## TAREA A REALIZAR
Enumera, en el orden en que aparecen, todas las expresiones que empiezan con «cada vez más» en el fragmento sobre la vida por encima de los 4000 metros.

## FRAGMENTO EXTRAÍDO

##########

Vida arriba de 4000 mts. Parte II

Días de hielo

Los días continuaban y los pasos no dejaban de sucederse unos a otros. A los tres del día anterior se sumaron tres más el día siguiente. Parecen ser eternos, cada vez más fríos, cada vez más duros; el cansancio se acumula, el paso es siempre lento, cada vez más lento, y sólo restan los suspiros de desazón cuando al final de cada bajada se avista una nueva subida.

  Es significativo ver que para los tibetanos, cada paso de montaña tiene un valor simbólico importante, no importa cuán insignificante parezca, no importa cuán común sea dentro de una serie de pasos, en el paso la gente, si la hay, siempre se detiene. Es como si consciente o inconscientemente supieran cuáles son las cualidades que hacen a su lugar en el mundo algo único. En dichos pasos no sólo nos deteníamos nosotros, con nuestro humilde espíritu de grandeza por el hecho de poder conquistar con sudor y sangre cada uno de estos pasos en bicicleta, sino también la gente local. La ínfima cantidad de tibetanos que se traslada  en pequeñas motitos a lo largo de esta ruta remota entre aldea y aldea también se detiene a contemplar la belleza del pasaje que los circunda.

##########

## REGISTROS
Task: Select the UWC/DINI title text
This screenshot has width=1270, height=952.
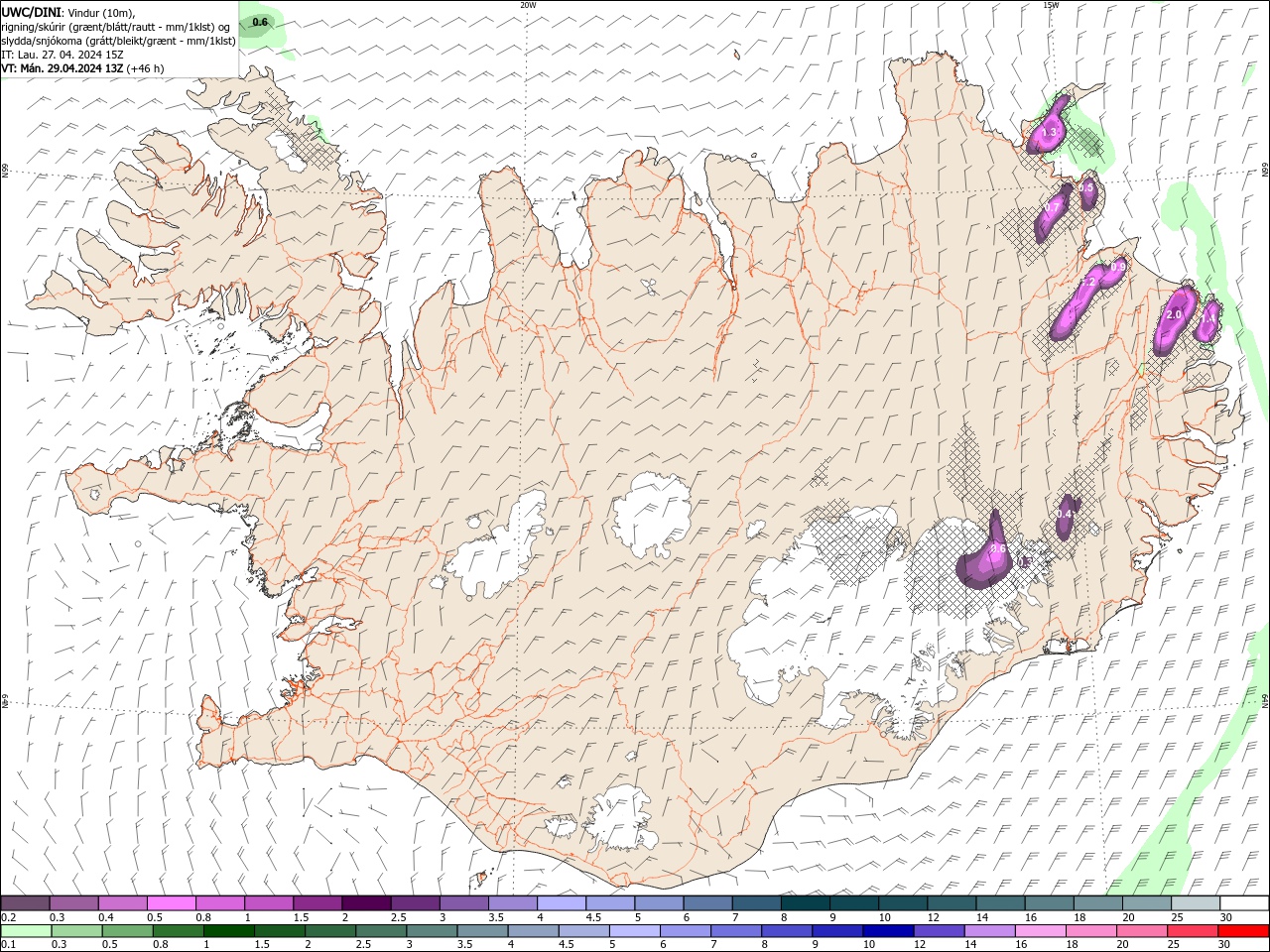Action: (x=31, y=12)
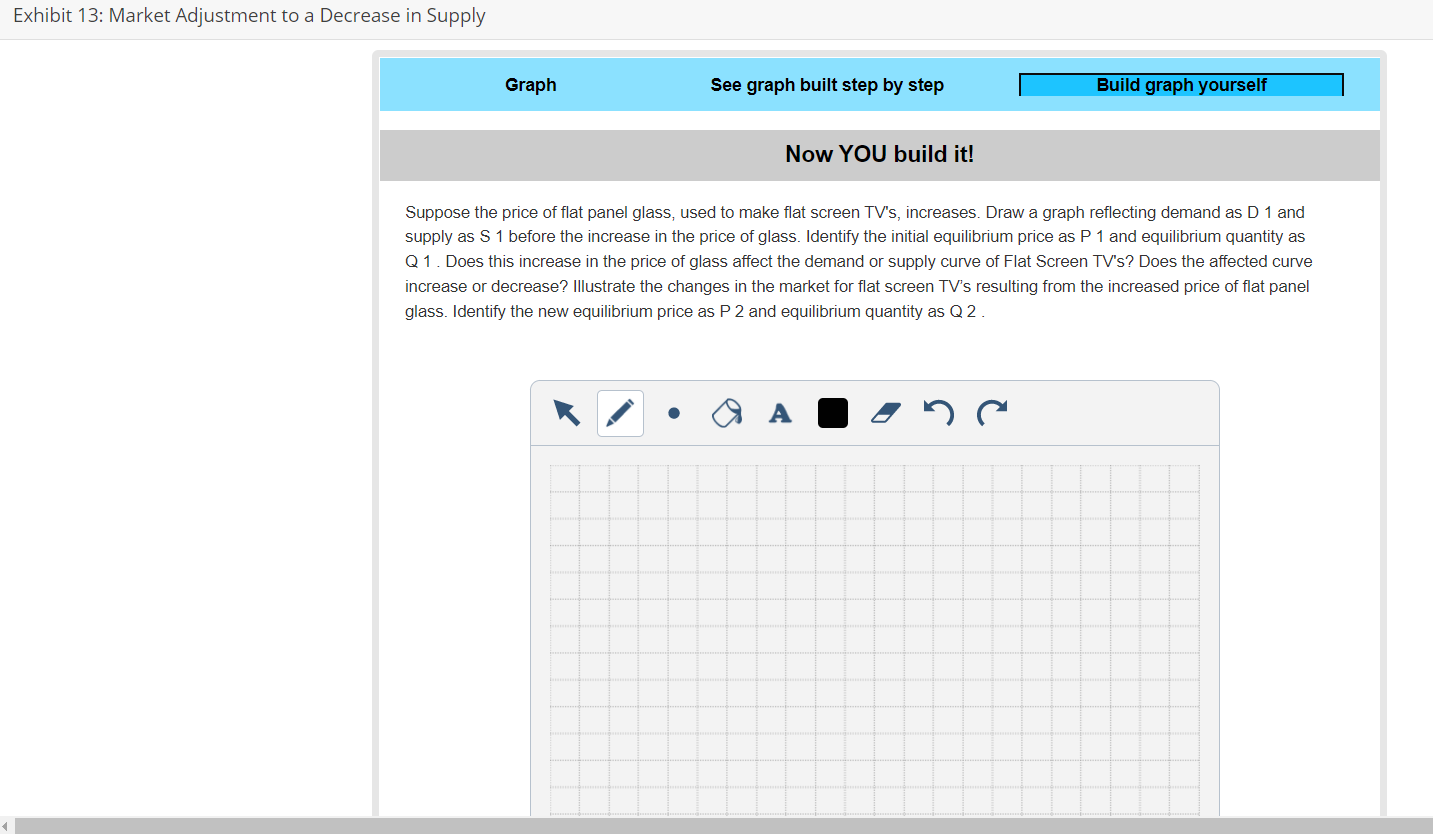
Task: Click the left scroll arrow at bottom
Action: [7, 824]
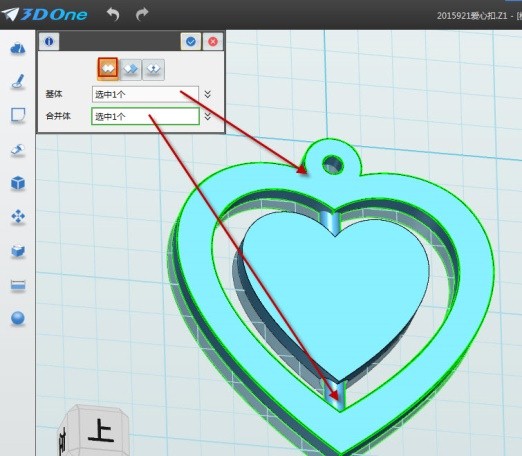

##########

## RESPUESTA DESARROLLADA
Las expresiones son «cada vez más fríos», «cada vez más duros» y «cada vez más lento».